Providers should look towards employee multi-functionality and invest in higher-compensated employees with diverse skill sets who can do the work of many. Providers today pay a lot of lip-service to cross-functional training, but Mattern has reviewed countless reports on cross-functional training and skills development, and often sees deficiencies in the end. Training a true cross-functional employee requires more than online classes. Further in-person guidance as well as oversight for an individual career path is likely needed. This may require a rethinking or overhaul of the hiring and on-boarding process, but if service providers truly mean to offer value to their clients and rethink attracting talent, then this needs to be a consideration.

Company Culture

The state of an on-site worker for an outsourced service provider is quite unique. These workers are placed in an environment that is not their company and asked to be both of their company and the company at which they are on-site.

There have been remarkable advances in how companies can foster environments that make employees happy, including technology and communication platforms. Programs related to diversity, equity and inclusion also make a difference for employees. There are other culture enhancing measures that could be undertaken like offering better commuter benefits, mental health and well-being benefits, or accessible social awareness programs.

Time for a Radical Shift?

If the roadblocks to efficient and high-quality on-site service are too high to clear, then maybe the answer isn’t to continue trying to fit a round peg in a square hole. Instead of continuing to try and make on-site service work, what if firms looked at a service model much different from the current one?

For instance, instead of retaining a dedicated on-site staff, firms could structure their entire outsourcing operation/contract as a vendor direct pass through, but through an offsite super center. This includes all equipment (centralized and walk-up MFDs, scanners, printers), labor, supplies, overhead (rent). The contract with the provider would be negotiated on a per unit basis with the outsourcing provider taking ownership of the generation of the daily individual client matter charges. And firms could structure this operation so that it is set up at a service provider’s offsite operations center.

Many service providers have large offsite operations centers where they are able to handle all the varying degrees of work required by a law firm, and by sending the majority of work to these centers, firms could realize a double benefit. First, as noted, firms could structure costs as a pass-through, per unit cost, and thus recoup those costs by billing clients. External lit support or copy work completed by a 3rd party can passed through and paid by the client with no write offs. These bills have a much higher likelihood of being paid. Second, firms could either eliminate entirely or significantly reduce their onsite labor.

The providers could focus on staffing up these centers of operation and create a centralized environment that pays attention to the workers. The items discussed in this paper could all still be addressed, but without the complication of sending as many staff members into foreign environments.
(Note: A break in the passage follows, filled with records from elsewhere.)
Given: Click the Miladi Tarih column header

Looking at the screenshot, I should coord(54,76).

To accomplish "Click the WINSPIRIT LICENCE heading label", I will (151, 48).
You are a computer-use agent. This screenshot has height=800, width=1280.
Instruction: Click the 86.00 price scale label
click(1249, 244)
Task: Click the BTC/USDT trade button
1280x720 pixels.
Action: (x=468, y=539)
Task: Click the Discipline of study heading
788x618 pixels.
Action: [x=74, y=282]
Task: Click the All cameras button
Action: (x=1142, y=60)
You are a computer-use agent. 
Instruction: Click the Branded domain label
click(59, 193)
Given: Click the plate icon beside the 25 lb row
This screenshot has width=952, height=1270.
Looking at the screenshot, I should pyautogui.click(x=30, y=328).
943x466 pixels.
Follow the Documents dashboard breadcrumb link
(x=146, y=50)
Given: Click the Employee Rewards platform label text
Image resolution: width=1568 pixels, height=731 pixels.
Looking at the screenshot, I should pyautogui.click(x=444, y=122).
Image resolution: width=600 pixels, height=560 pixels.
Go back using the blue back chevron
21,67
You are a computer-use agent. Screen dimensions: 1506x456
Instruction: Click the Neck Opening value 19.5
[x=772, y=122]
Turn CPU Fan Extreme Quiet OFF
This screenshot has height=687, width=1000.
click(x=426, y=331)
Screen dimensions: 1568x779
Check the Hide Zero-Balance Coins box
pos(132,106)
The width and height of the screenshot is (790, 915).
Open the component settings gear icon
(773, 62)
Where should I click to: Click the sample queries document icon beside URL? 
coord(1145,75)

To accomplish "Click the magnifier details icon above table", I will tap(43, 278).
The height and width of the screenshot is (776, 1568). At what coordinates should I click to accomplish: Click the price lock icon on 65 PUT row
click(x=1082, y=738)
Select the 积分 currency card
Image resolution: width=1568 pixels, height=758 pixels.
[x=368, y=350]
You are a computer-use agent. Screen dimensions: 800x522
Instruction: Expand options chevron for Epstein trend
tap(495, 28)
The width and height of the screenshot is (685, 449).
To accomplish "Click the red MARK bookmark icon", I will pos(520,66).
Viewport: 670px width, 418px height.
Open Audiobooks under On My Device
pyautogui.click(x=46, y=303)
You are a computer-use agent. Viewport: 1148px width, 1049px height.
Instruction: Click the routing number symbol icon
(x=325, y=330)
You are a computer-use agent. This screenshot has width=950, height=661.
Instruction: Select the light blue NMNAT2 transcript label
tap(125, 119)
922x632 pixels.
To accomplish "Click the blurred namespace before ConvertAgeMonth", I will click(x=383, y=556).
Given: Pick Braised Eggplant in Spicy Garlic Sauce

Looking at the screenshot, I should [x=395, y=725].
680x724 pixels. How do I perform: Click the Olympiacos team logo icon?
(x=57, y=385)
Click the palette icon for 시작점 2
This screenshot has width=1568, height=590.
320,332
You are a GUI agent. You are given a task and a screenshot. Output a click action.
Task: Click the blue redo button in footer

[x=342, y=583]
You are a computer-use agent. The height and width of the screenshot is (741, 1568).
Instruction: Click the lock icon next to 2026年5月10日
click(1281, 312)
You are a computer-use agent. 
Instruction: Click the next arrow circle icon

What is clear is that a business-as-usual approach to the labor market will not get the desired results. To get those, a change in approach or perspective is required. Law firms may think that the change ought to come from the providers whose job it is to provide these services, but as a client of these services, firms can demand change and force the hand of providers. Ultimately, service providers are there to serve what the market demands. And if the market demands change, they will move to meet that need.